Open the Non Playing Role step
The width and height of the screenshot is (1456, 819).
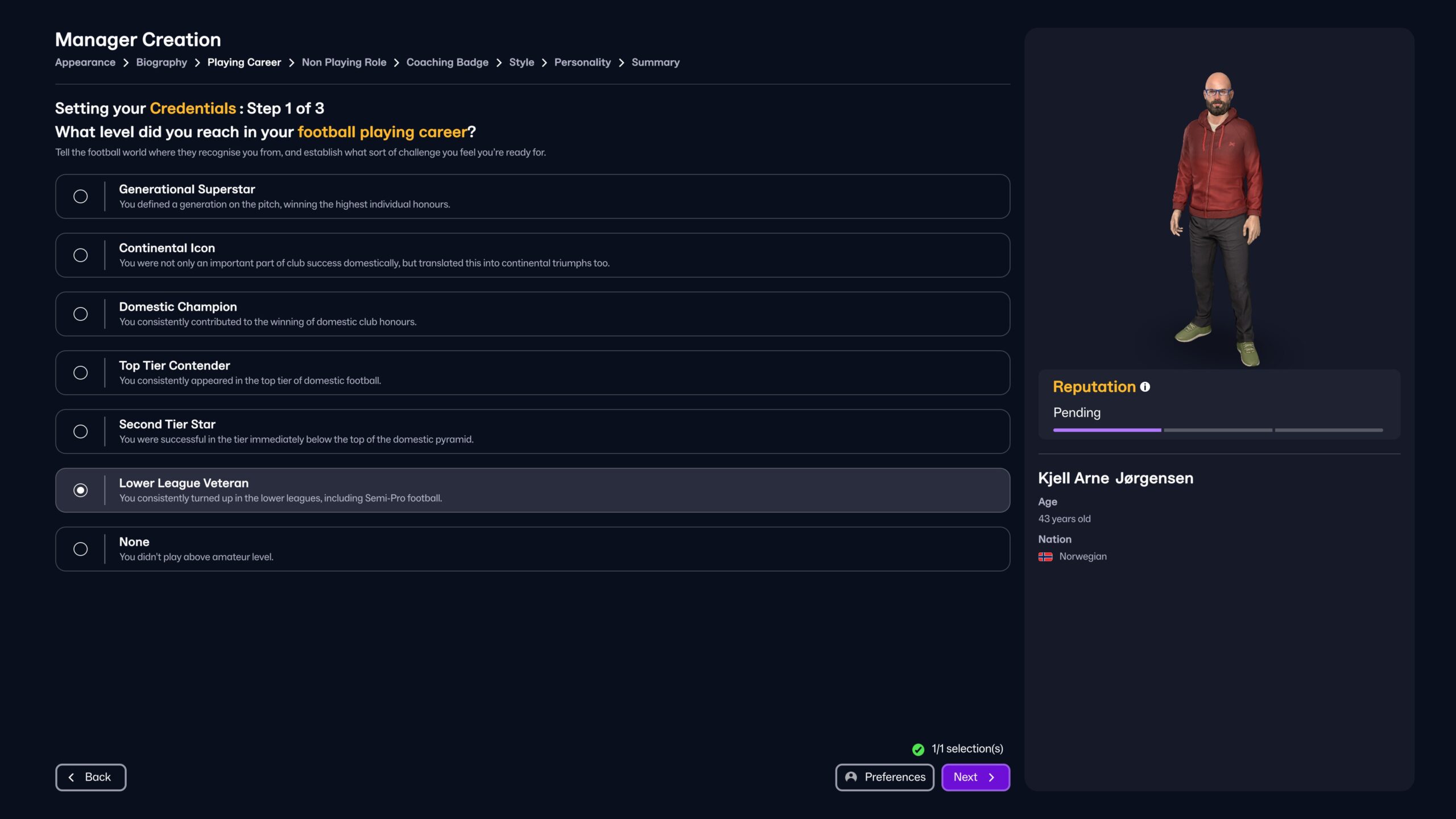pyautogui.click(x=344, y=63)
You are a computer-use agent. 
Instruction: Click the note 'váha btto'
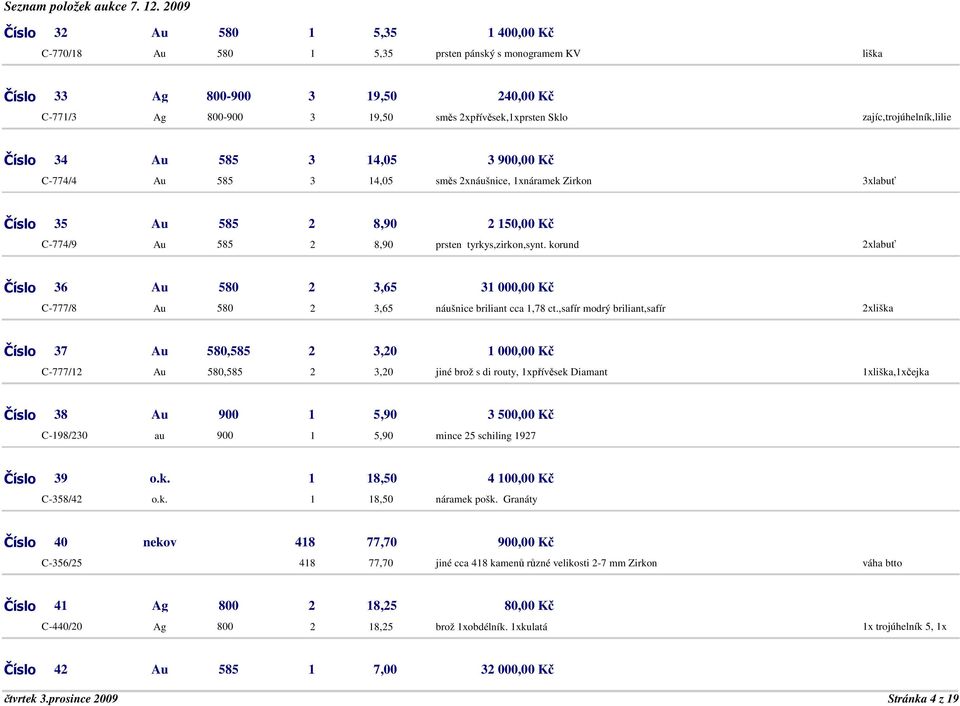click(882, 563)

REQUIREMENT:
Could you turn the lines above into a Markdown table with a "Row" column for the number and a "Line text" column for each line, skipping any blank lines and leaving the pictures out?

WRITTEN SOLUTION:
| Row | Line text |
|---|---|
| 1 | Open the Non Playing Role step |
| 2 | The width and height of the screenshot is (1456, 819). |
| 3 | pyautogui.click(x=344, y=63) |
| 4 | You are a computer-use agent.  |
| 5 | Instruction: Click the note 'váha btto' |
| 6 | click(882, 563) |